▶ _Quoted text_
I take my beveles down to .030 -.040 before heat treating in Parks 50 ... so I heat my oil up to around 100 -130 degrees because of how thin the sections are.
 
I guess I should have been more specific about ambient temp. I forget that ambient is different depending where you are and what season it is. I do more forging in the spring, summer and fall so ambient for me is between 65˚ and 95˚.
 
I'm pretty sure my ambient temperature is hovering in the low 20 degrees until i heat the shop up with my Perfection Kerosene Heaters. After about a few hours the oil is around 50 degrees or so.
 
The original question was if he hurt the oil by heating to 380 degrees.
No - you didn't.
You put 1500 degree steel in it and it doesn't hurt it one bit.

On the other note where this thread evolved to - during a particular hot spell in the summer of 2012 in Illinois we had a string of over 100 degree days where it barely cooled off any at night.

▶ _Record set_

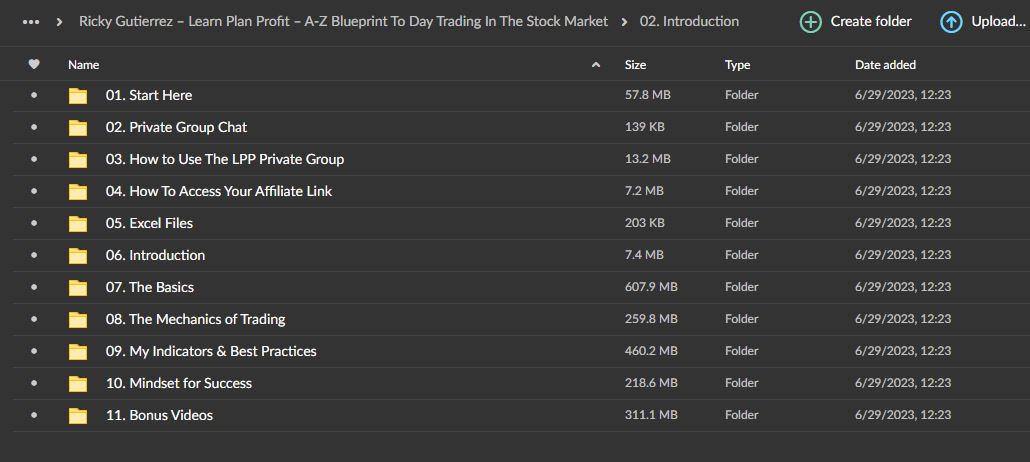1030x462 pixels.
Task: Sort by Date added column header
Action: pyautogui.click(x=885, y=64)
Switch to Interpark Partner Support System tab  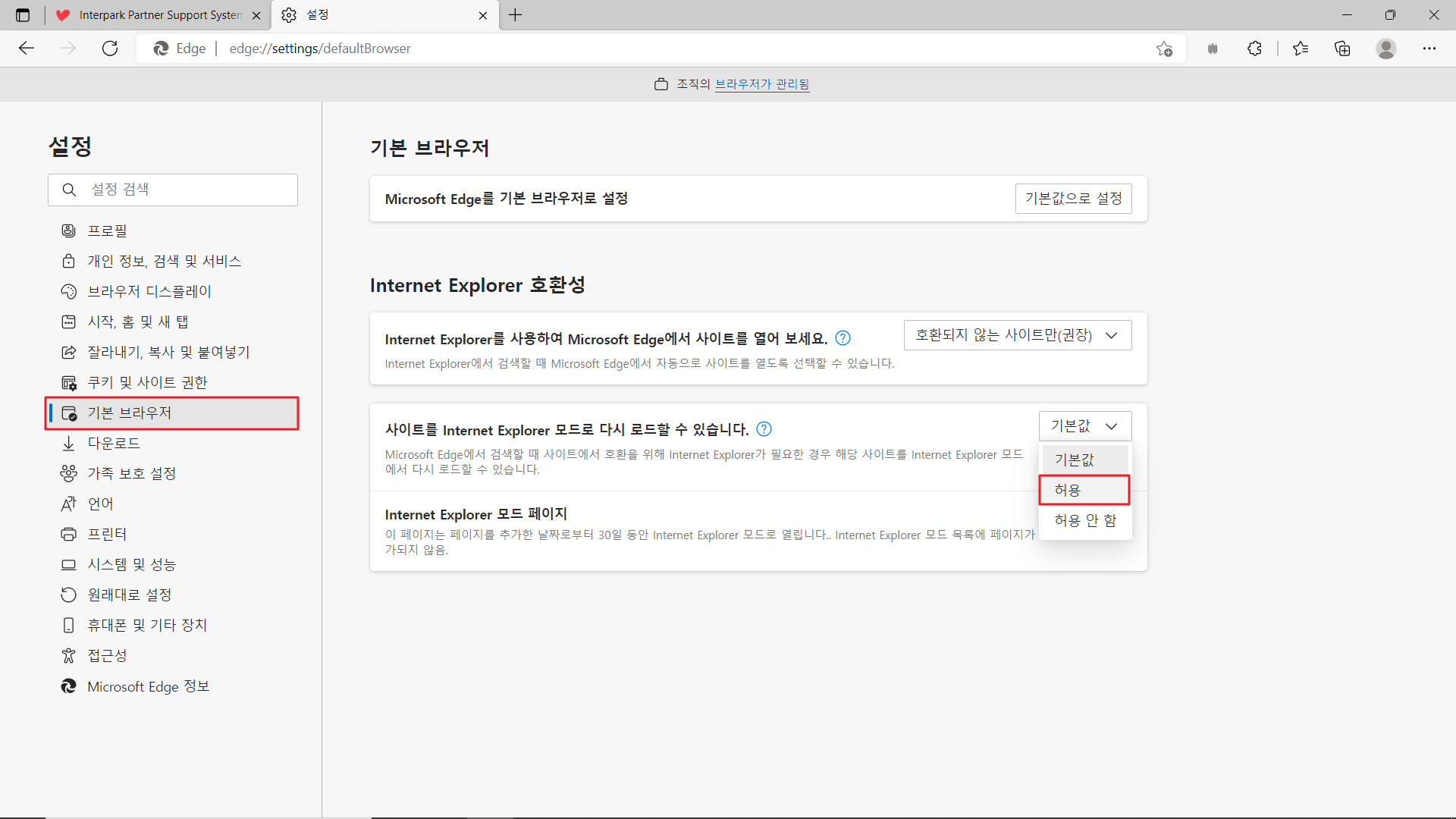pyautogui.click(x=159, y=15)

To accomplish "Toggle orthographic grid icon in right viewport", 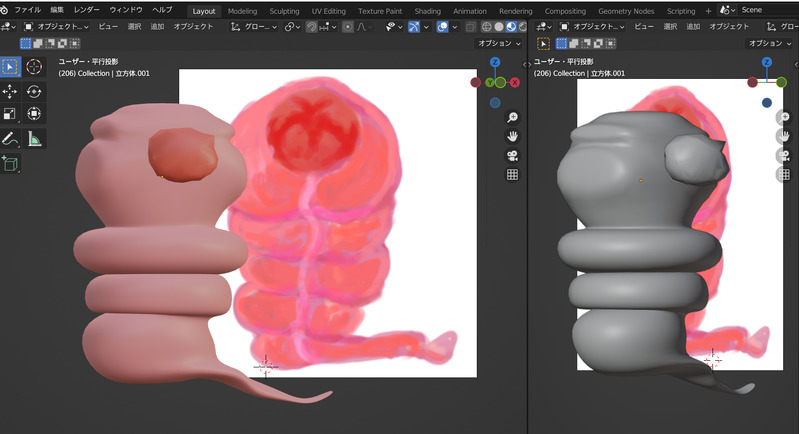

▶ _Requests_
**1.** Using the quench oil text above, mark each statement yes or no, and quote the words that decide it. (a) One writer takes the bevels down to .030–.040 before heat treating. (b) Heating the oil to 380 degrees hurt it. (c) One writer does more forging in the winter.
**2.** List every temperature the quench oil text above gives for the oil itself.

▶ _Answers to the problems_
**1.**
(a) Yes: "I take my beveles down to .030 -.040 before heat treating"
(b) No: "No - you didn't."
(c) No: "I do more forging in the spring, summer and fall"

**2.**
- around 100–130 degrees
- around 50 degrees
- 380 degrees